TASK: All the lines below need to be output exactly, apart from any images.

RECORDS TO USE:
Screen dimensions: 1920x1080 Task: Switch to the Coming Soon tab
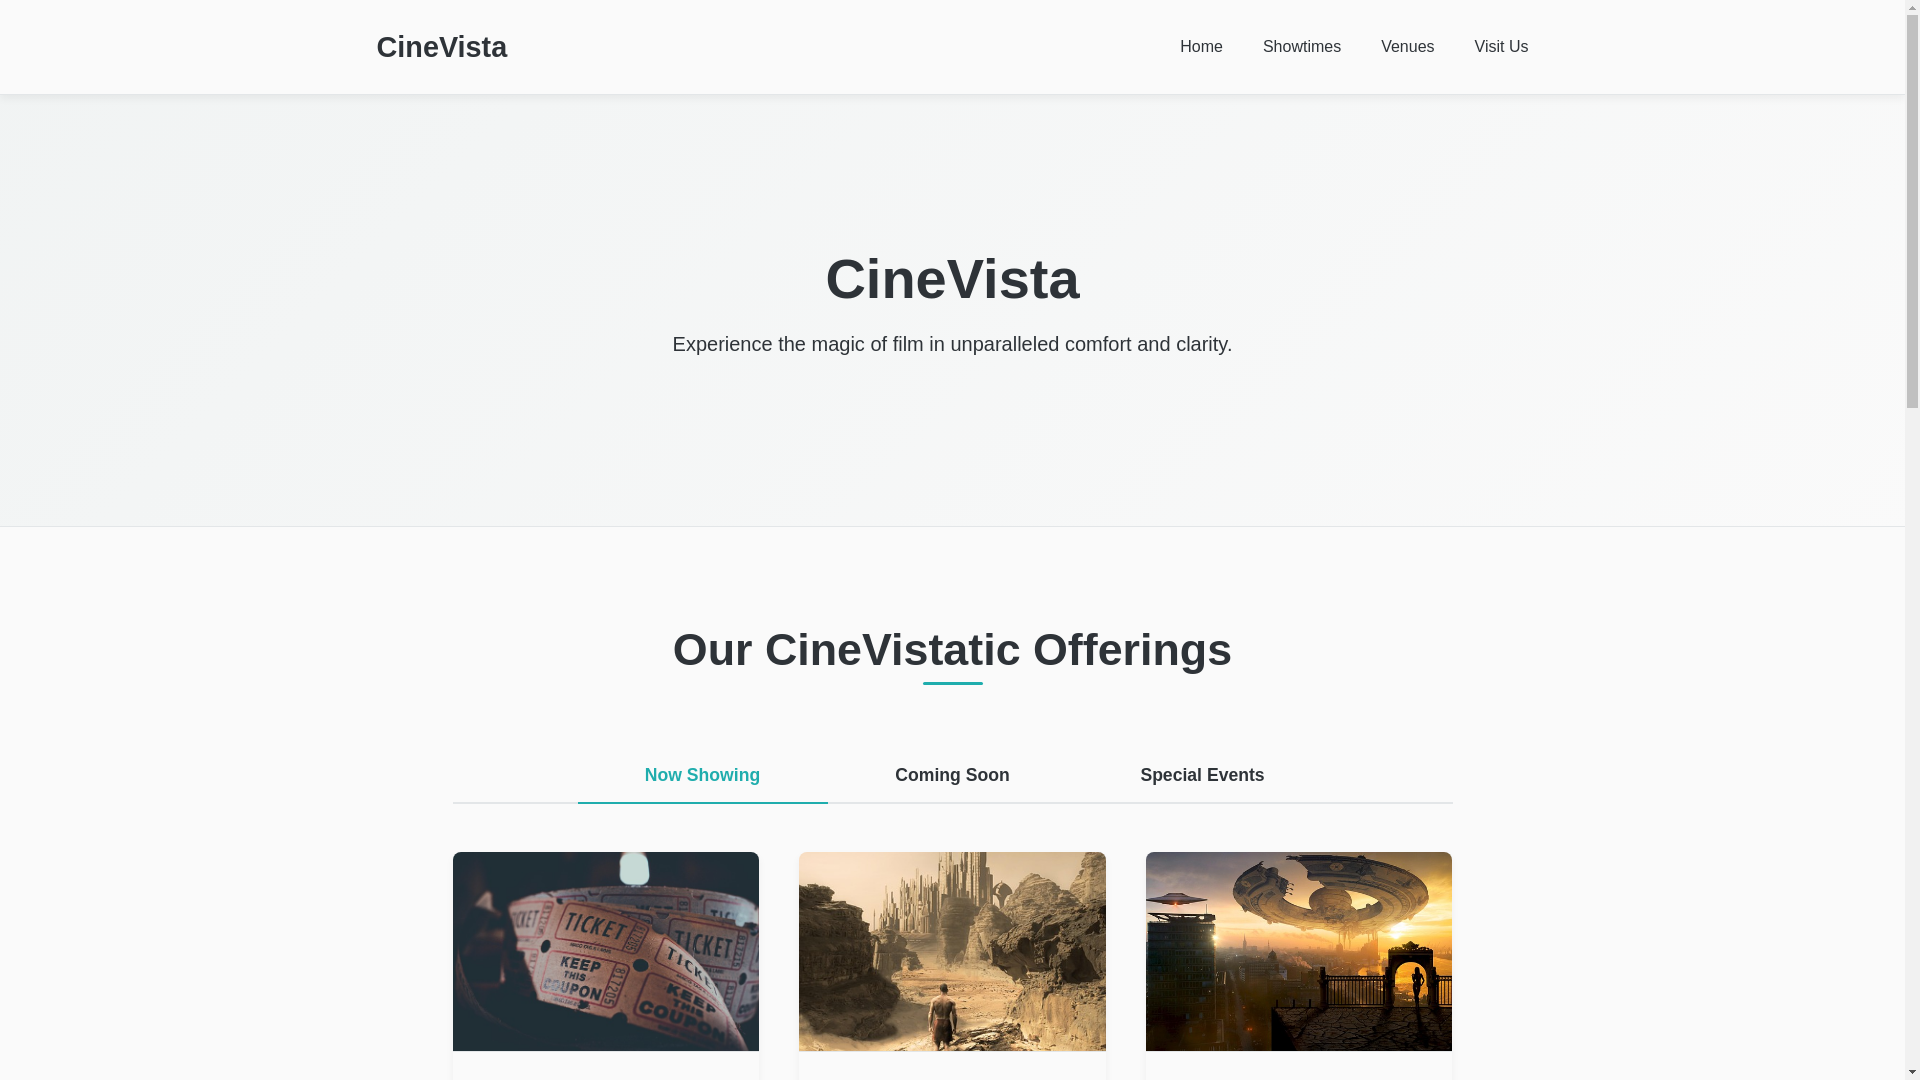click(952, 776)
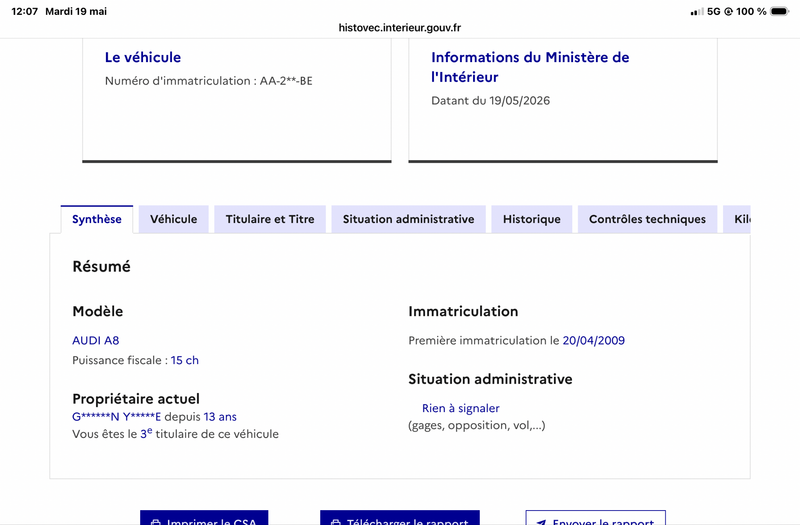This screenshot has height=525, width=800.
Task: Click the Informations du Ministère de l'Intérieur heading
Action: point(530,67)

OUTPUT FOR THIS TASK:
Screen dimensions: 1920x1080 Task: Switch to the Coming Soon tab
click(952, 776)
This screenshot has height=525, width=800.
Task: Click the Informations du Ministère de l'Intérieur heading
Action: point(530,67)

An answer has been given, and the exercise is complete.